> _Selected excerpt_:
125 Years Ago – 1892

The prospects of the Guiseley Football Club for the coming season are of a very promising character. The team will once more be captained by Popplewell, that sterling three-quarter, and most of the old players will again don the jersey.

On Monday last, a man named Robert Marsden, residing at Woodside, whilst whitewashing the walls, at Kirkstall Forge had a stroke and fell from a scaffolding. He was conveyed to his home but up to Wednesday evening had not spoken.

100 Years Ago – 1917

Private George Peacock, West Riding Regiment, son of Mr. Wm. Peacock, Nelson Road, Ilkley, has been “gassed”. He has previously been wounded, and also had a spell in hospital with trench feet. He went to the front with the West Ridings in 1915. An official confirmation has been received stating that Pte Peacock is also suffering from a severe gunshot wound.

Stored items from a collection:
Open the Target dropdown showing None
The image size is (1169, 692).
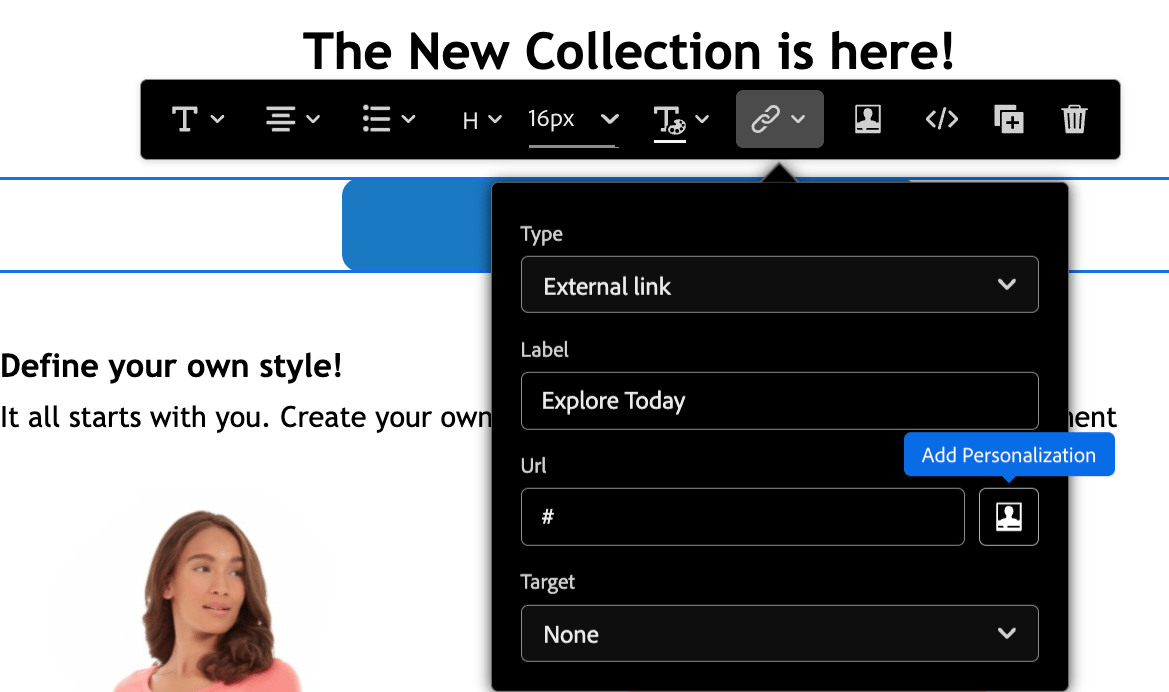779,633
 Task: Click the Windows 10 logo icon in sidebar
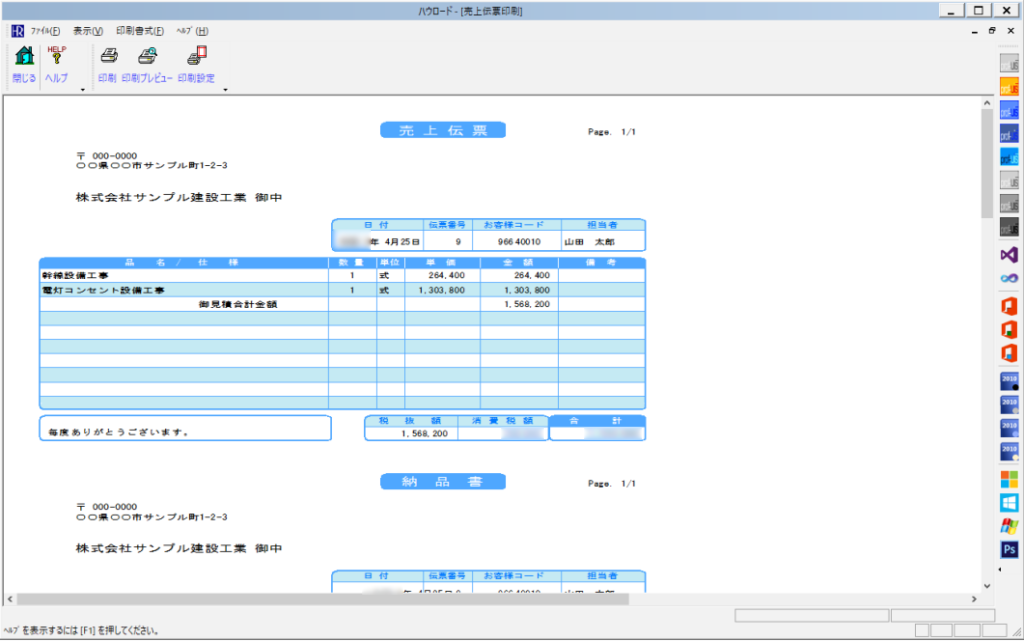point(1009,502)
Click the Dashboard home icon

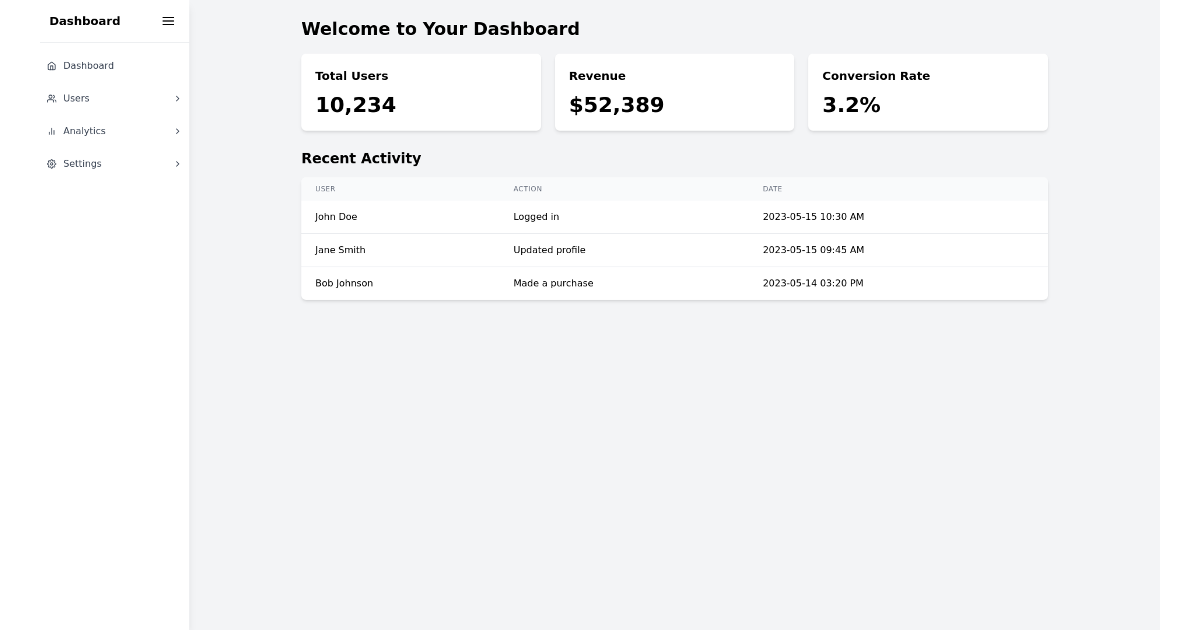pyautogui.click(x=51, y=66)
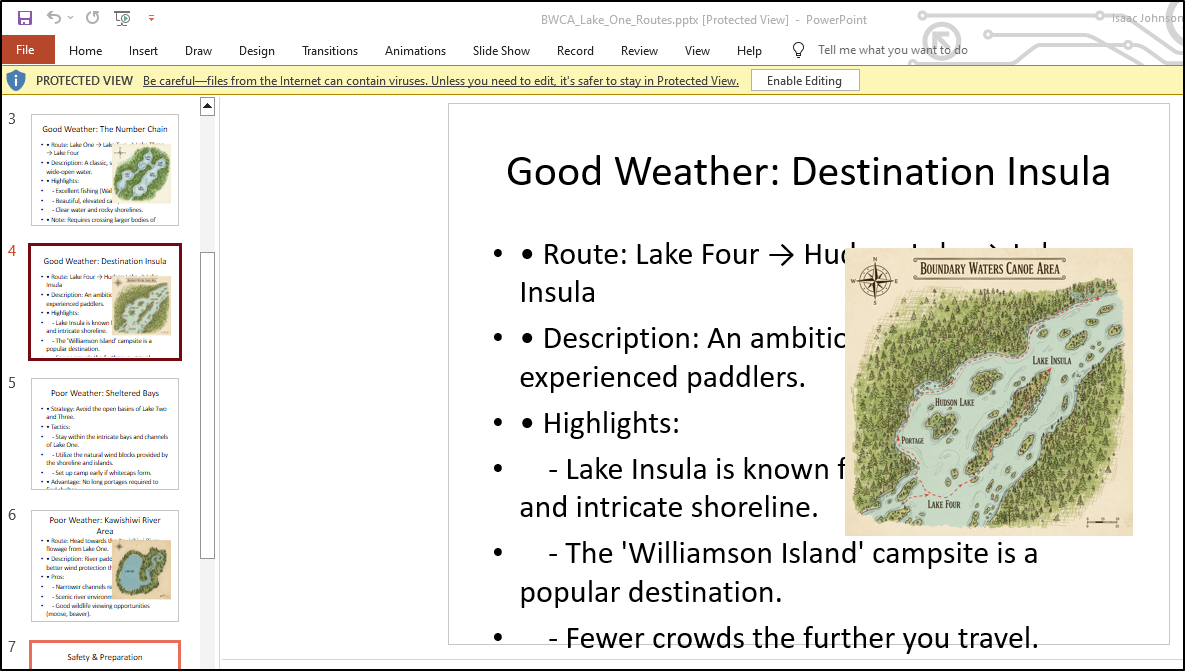Click the Tell Me lightbulb icon
This screenshot has height=671, width=1185.
(798, 51)
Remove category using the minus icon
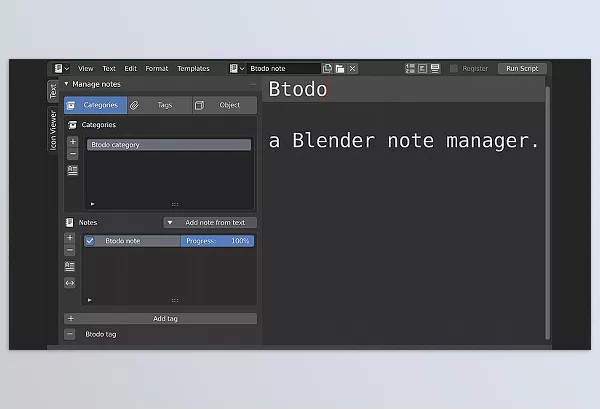 (72, 155)
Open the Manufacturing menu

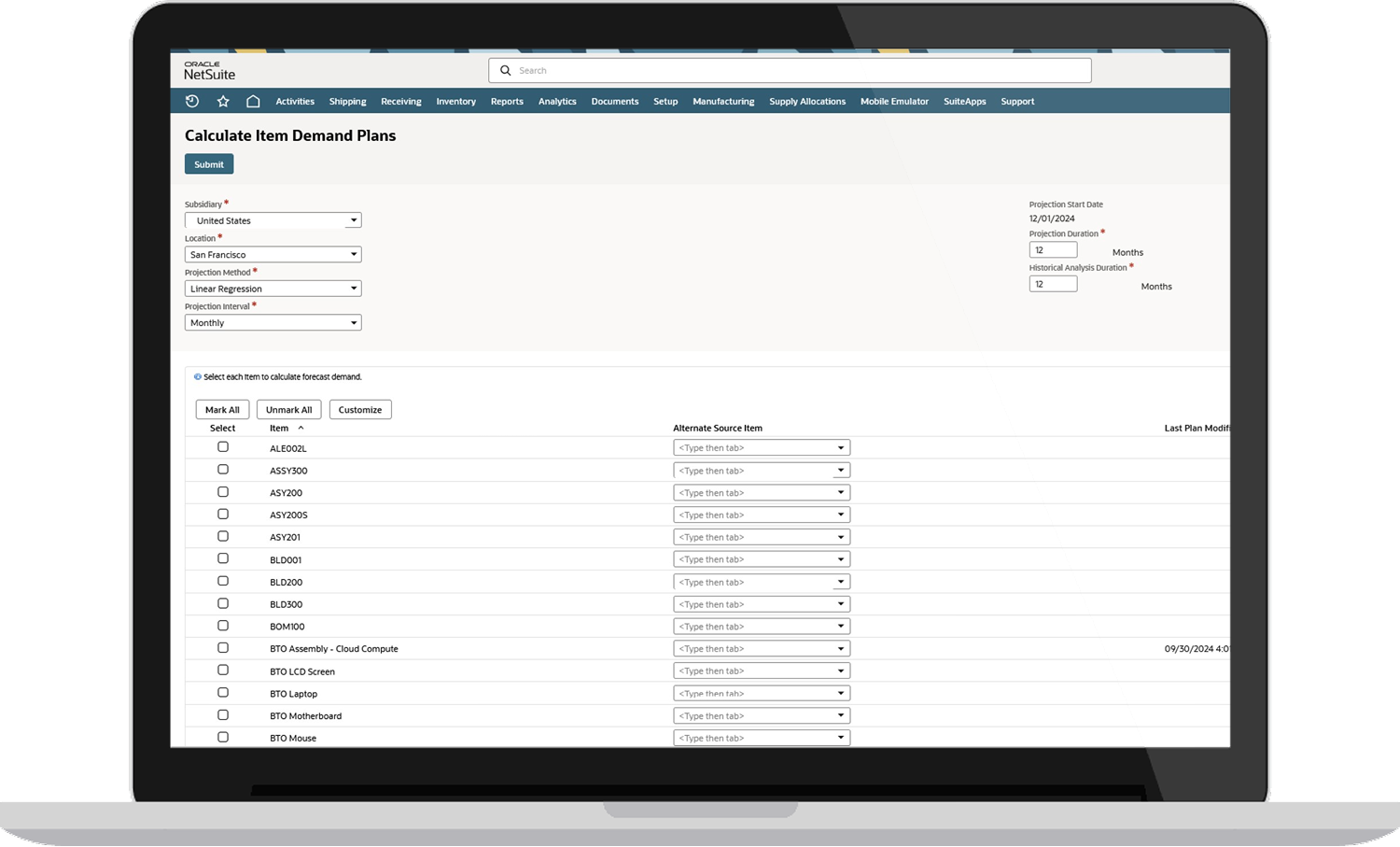coord(723,101)
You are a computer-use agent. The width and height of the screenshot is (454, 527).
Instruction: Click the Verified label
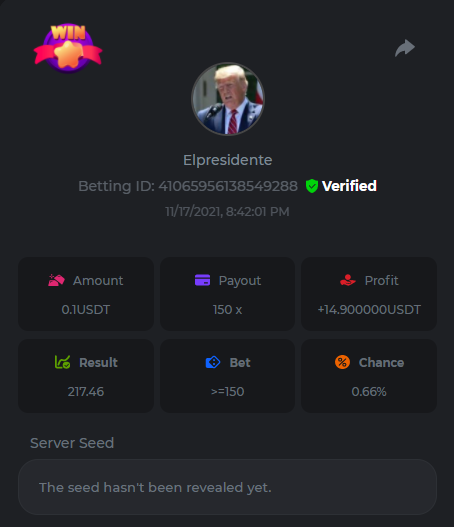click(x=349, y=186)
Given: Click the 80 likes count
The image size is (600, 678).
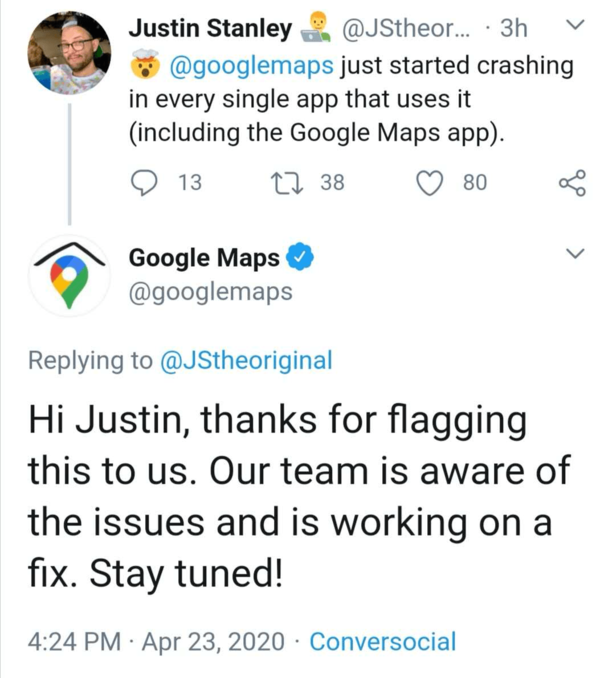Looking at the screenshot, I should (x=475, y=182).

> _Directions for this task_: Replace "Kirkstall Forge" with "Kirkstall Mill" in the local news excerpt, then write out its passage from "On Monday last, a" up to and including "severe gunshot wound.".

> _Finished task_:
On Monday last, a man named Robert Marsden, residing at Woodside, whilst whitewashing the walls, at Kirkstall Mill had a stroke and fell from a scaffolding. He was conveyed to his home but up to Wednesday evening had not spoken.

100 Years Ago – 1917

Private George Peacock, West Riding Regiment, son of Mr. Wm. Peacock, Nelson Road, Ilkley, has been “gassed”. He has previously been wounded, and also had a spell in hospital with trench feet. He went to the front with the West Ridings in 1915. An official confirmation has been received stating that Pte Peacock is also suffering from a severe gunshot wound.